┏━━

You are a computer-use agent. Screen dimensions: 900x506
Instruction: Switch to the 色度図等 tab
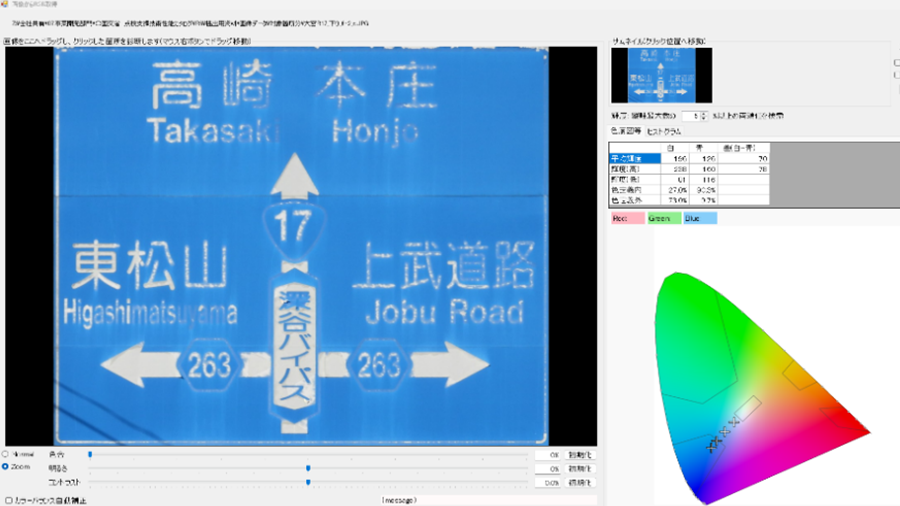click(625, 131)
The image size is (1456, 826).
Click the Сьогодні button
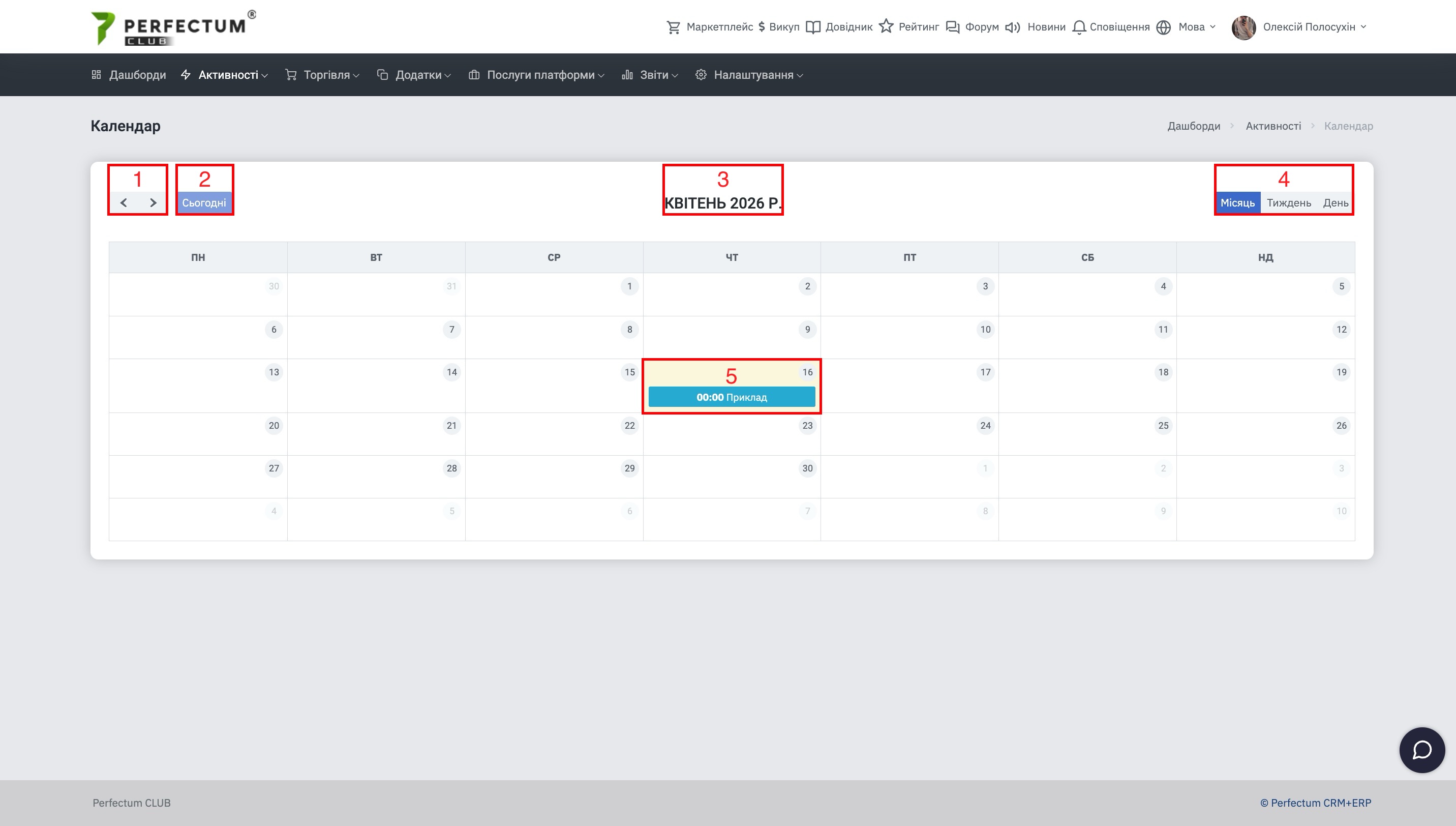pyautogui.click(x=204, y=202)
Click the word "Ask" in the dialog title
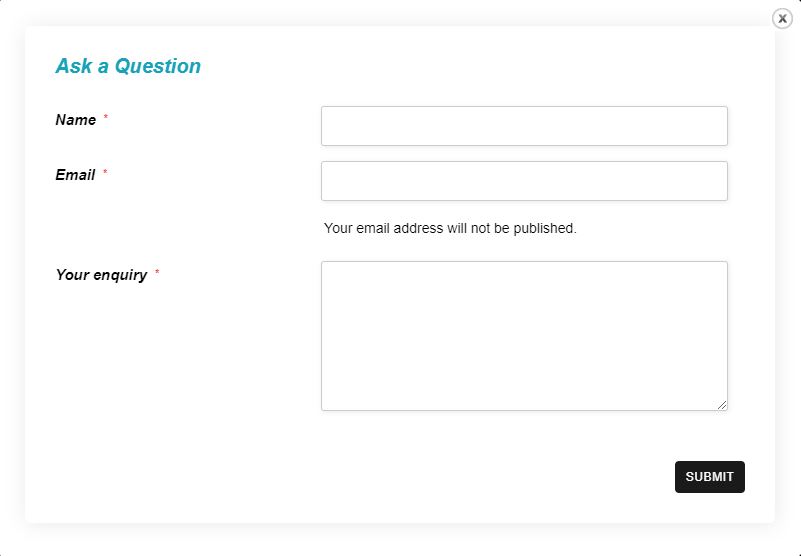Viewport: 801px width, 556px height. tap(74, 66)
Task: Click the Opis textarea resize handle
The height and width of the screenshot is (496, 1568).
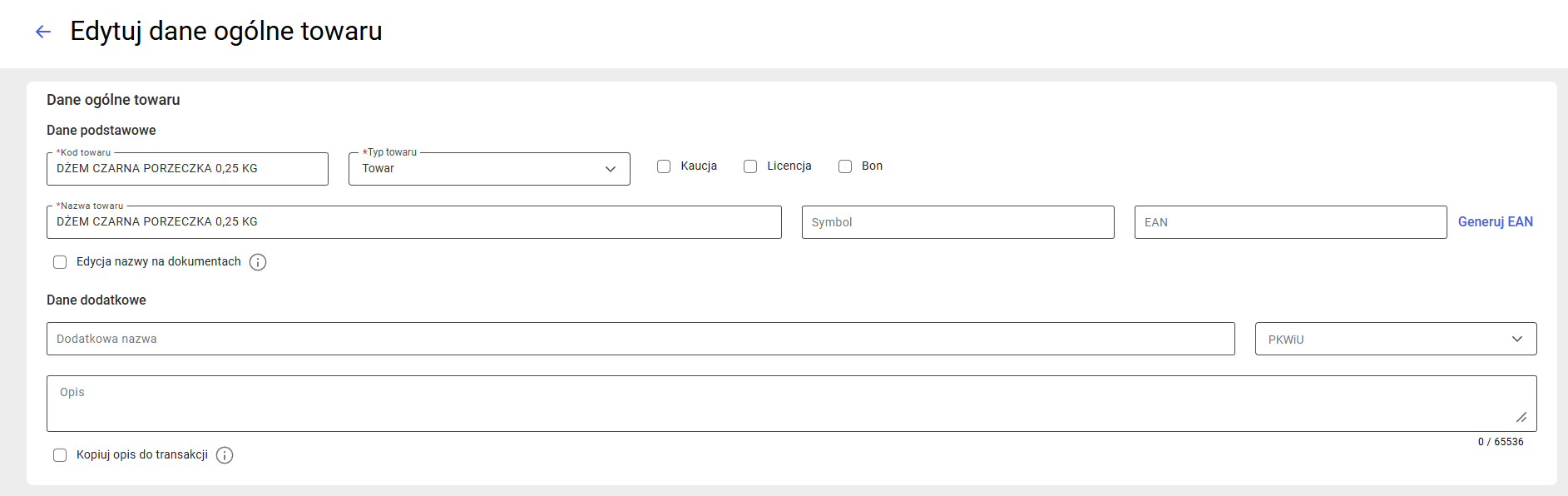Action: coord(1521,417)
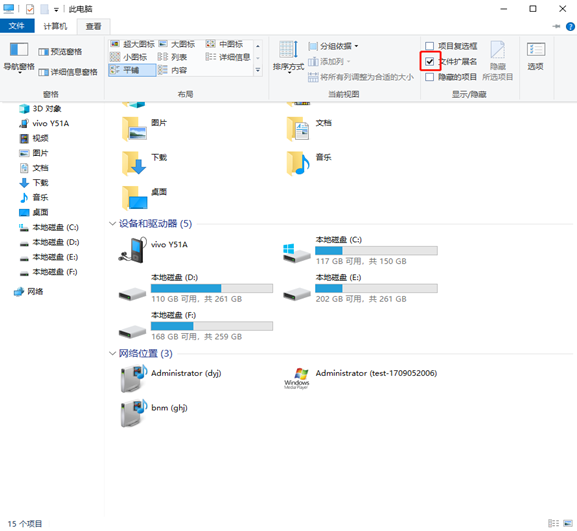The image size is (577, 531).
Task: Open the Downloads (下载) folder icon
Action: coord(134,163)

┗━━

● **STATED TASK**:
Please repeat the records from the first line through the line containing "pyautogui.click(x=204, y=202)", both included, and leave out the pictures.

● **RESPONSE TO THIS EXERCISE**:
You are a computer-use agent. Screen dimensions: 900x506
Instruction: Switch to the 色度図等 tab
click(625, 131)
The image size is (1456, 826).
Click the Сьогодні button
pyautogui.click(x=204, y=202)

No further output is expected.